1. Otak pusat bicaranya yang belum matang atau dikarenakan ada gangguan perkembangan otak atau yang biasa disebut dengan istilah Disphasia.

2. Susunan gigi dan bentuk lidah yang tidak sesuai juga akan mempengaruhi perkembangan bahasa anak.

3. Sistem pendengaran anak yang terganggu juga bisa menyebabkan anak lambat berbicara.  Karena pendengaran merupakan faktor yang penting untuk anak menangkap kata-kata yang diucapkan kepadanya.

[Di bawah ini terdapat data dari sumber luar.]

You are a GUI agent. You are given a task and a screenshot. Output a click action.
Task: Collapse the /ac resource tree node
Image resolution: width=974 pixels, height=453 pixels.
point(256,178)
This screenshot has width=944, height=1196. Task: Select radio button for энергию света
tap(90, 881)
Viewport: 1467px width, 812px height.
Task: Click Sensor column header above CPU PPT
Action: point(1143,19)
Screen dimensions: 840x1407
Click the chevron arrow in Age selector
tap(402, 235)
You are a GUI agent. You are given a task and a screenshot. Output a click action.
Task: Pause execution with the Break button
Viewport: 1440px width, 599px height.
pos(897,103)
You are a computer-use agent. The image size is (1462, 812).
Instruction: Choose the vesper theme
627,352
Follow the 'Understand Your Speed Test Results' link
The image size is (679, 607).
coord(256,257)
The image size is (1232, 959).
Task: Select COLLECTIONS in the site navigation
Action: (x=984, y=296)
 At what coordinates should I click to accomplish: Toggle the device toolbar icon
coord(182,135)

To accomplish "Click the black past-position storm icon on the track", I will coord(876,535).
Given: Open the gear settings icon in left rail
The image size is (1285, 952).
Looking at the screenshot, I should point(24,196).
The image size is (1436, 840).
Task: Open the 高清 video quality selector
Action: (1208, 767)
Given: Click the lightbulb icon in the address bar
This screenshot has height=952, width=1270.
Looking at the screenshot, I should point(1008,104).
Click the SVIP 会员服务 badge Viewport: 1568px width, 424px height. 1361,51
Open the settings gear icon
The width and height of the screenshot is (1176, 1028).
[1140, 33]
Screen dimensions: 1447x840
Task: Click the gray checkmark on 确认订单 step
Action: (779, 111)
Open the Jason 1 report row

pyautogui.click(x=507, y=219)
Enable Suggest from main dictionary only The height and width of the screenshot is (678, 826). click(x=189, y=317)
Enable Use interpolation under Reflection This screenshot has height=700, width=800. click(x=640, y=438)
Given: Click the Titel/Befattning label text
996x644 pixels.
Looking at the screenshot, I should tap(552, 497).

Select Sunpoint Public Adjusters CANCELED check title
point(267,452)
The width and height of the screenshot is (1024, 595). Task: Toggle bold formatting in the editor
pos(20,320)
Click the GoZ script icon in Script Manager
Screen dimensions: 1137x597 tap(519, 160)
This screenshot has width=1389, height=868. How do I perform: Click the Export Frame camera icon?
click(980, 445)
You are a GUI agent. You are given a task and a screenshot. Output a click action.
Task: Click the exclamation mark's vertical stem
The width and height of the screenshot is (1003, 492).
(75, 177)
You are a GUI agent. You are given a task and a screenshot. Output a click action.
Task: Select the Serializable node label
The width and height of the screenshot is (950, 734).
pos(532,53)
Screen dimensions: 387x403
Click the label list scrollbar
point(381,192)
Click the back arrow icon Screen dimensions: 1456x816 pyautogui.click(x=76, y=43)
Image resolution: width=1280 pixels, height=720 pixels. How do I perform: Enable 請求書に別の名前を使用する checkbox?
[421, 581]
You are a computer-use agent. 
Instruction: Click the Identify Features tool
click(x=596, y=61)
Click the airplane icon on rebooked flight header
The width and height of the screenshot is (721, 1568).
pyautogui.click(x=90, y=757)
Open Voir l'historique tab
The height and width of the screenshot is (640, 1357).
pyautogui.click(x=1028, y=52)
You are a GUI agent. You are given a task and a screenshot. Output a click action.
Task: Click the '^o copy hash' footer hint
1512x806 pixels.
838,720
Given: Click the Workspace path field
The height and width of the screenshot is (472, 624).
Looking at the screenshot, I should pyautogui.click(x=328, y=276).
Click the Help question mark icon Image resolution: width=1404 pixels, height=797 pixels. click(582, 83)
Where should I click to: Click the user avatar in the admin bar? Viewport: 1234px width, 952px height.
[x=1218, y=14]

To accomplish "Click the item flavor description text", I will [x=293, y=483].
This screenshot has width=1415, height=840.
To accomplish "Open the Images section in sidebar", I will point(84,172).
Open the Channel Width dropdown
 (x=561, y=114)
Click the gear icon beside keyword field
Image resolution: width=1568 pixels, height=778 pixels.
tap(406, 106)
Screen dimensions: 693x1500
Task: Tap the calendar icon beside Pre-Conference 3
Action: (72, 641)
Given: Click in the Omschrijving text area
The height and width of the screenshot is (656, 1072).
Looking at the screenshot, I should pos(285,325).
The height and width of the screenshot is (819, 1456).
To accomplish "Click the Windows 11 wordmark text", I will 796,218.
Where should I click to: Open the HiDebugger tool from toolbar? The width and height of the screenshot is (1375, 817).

4. Keterbelakangan mental.

Untuk membantu anak agar anak cepat dan lancar berbicara dalam usia dua tahun maka para orang tua sebaiknya mengajak anak untuk latihan tiap hari.  Hal apa saja yang bisa dilakukan agar anak cepat bicara?  Berikut ini adalah hal-hal yang bisa dirutinkan di rumah

1. Sering mengajak anak berbicara sejak anak usia bayi
2. Mengenalkan konsep-konsep sederhana pada anak.  Misalnya konsep besar kecil, warna, bau dan konsep suara
3. Segera koreksi apabila anak dalam mengucapkan kata-kata ada yang salah agar hal tersebut tidak berkelanjutan.
4. Bertahap dalam mengajarkan dan tidak perlu buru-buru.  Apabila anak memang belum jelas mengucapkan ya jangan dipaksakan.
5. Mulailah dari hal-hal yang anak sukai.  Misalnya mulai dari mainan anak-anak.  Kenalkan nama dari mainan tersebut dan perbanyak lagi kosa katanya.
6. Berikan pujian apabila anak mapu mengucapkan kata-kata dengan baik.

Anak yang telat dan lambat berbicara jangan disepelekan, dan jangan ada anggapan bahwa nanti anak juga akan lancar sendiri berbicara.  Pendapat seperti ini hanyalah merugikan untuk perkembangan anak.  Mulailah untuk memberikan stimulasi berbicara kepada anak agar anak lebih cepat menguasai bidang-bidang lainnya dan anak tidak terhambat karena anak masih fokus saja membetulkan bahasanya.  Padahal anak sudah waktunya untuk belajar hal lainnya baik itu di seklah maupun di rumah.